= Bailout! The Game =

Board game

Bailout! The Game is a board game created in 2008 by Jordy and Shari Sopourn. The Sopourns, a married couple living in South Florida, were trying to explain the Troubled Asset Relief Program (TARP)—better known as the government bailout—to their three home-schooled children. Due to the children's young age (the oldest was 10), they had trouble understanding the concept, so their parents turned it into a board game. According to Jordy, the game "took on a life of its own" and the couple decided to self-publish the game.

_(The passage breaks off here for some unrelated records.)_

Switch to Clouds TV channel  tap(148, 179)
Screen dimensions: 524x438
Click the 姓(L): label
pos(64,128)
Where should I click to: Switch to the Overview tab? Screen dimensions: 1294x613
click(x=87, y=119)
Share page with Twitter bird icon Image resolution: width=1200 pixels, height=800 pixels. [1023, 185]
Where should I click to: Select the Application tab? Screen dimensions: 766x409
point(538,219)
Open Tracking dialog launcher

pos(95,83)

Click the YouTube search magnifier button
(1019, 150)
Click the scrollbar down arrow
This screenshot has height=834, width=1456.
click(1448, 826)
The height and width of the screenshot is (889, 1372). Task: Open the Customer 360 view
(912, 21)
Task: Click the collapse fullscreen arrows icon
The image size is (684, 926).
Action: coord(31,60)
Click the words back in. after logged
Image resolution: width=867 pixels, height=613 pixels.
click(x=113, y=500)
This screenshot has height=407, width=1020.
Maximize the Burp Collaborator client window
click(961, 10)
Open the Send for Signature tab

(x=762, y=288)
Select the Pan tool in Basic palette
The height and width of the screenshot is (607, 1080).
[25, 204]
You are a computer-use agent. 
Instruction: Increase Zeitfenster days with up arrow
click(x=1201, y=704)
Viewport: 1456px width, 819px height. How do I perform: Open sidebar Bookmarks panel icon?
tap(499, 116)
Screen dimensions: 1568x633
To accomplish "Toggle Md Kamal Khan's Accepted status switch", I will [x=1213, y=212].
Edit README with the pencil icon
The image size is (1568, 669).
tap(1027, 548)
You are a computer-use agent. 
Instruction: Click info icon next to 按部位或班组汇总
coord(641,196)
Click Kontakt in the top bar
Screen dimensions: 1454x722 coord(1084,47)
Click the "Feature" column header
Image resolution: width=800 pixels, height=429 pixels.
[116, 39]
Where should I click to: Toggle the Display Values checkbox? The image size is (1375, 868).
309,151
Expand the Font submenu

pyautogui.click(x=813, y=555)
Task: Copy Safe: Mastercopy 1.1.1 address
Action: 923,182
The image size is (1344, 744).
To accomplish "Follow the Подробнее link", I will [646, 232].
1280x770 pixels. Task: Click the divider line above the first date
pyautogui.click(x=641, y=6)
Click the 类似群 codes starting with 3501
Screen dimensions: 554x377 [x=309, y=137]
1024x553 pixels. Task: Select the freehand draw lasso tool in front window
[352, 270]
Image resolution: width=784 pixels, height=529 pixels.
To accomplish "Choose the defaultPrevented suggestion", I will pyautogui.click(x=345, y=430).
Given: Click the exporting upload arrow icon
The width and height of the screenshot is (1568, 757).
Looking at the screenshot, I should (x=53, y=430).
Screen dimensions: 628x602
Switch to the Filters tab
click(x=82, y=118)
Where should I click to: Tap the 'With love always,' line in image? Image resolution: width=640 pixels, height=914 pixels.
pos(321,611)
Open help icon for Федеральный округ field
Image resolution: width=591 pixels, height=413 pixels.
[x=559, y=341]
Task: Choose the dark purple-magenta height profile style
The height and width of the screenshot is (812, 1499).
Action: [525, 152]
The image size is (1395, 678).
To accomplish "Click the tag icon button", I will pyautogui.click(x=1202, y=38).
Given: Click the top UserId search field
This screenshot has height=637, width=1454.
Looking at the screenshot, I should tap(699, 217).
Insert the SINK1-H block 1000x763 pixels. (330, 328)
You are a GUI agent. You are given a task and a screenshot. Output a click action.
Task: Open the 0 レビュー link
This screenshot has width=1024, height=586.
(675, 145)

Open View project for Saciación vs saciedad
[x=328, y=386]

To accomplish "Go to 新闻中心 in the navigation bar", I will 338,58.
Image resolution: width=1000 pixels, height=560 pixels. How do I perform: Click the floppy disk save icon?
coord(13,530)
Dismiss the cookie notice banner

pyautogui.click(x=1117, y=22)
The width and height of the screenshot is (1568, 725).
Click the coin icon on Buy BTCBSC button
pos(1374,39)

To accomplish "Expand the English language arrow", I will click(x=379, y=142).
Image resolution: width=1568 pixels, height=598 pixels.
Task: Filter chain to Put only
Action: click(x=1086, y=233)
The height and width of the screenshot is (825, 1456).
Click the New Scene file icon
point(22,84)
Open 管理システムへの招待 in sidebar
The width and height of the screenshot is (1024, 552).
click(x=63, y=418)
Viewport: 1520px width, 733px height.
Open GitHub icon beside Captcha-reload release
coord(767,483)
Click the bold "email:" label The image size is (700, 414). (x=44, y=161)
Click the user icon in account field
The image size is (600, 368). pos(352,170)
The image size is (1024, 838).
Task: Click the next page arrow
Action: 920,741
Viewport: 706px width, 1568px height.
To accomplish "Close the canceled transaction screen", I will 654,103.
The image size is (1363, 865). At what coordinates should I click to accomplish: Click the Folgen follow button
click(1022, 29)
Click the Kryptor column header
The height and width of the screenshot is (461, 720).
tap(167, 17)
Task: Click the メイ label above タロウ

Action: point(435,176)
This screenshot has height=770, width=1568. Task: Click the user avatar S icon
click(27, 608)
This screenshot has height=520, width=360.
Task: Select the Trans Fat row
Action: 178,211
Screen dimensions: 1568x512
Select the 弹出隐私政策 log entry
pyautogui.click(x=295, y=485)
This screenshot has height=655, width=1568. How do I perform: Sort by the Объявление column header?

The tagline of the game is, "When you lose, you WIN!" Each player chooses a bank to play (examples: "Bankruptcy O’ America", "Worth Farless"), and starts with $2.5 billion. The objective of the game is to get to the end of the money trail and build the most debt. Each turn, players make an investment decision which can cause their bank to gain or lose assets based on die rolls. The game winner is the bank with the largest amount of debt, who wins the bailout. The game also includes various trivia questions. Players must identify quotes from presidents and financial institution leaders. Answering a trivia question correctly will increase the debt of bank that the player is playing for.

Bailout! debuted at the Chicago Toy and Game Fair in November 2009. The game is sold for $29.95.

Seventeen drafts of the game were created prior to the final released version.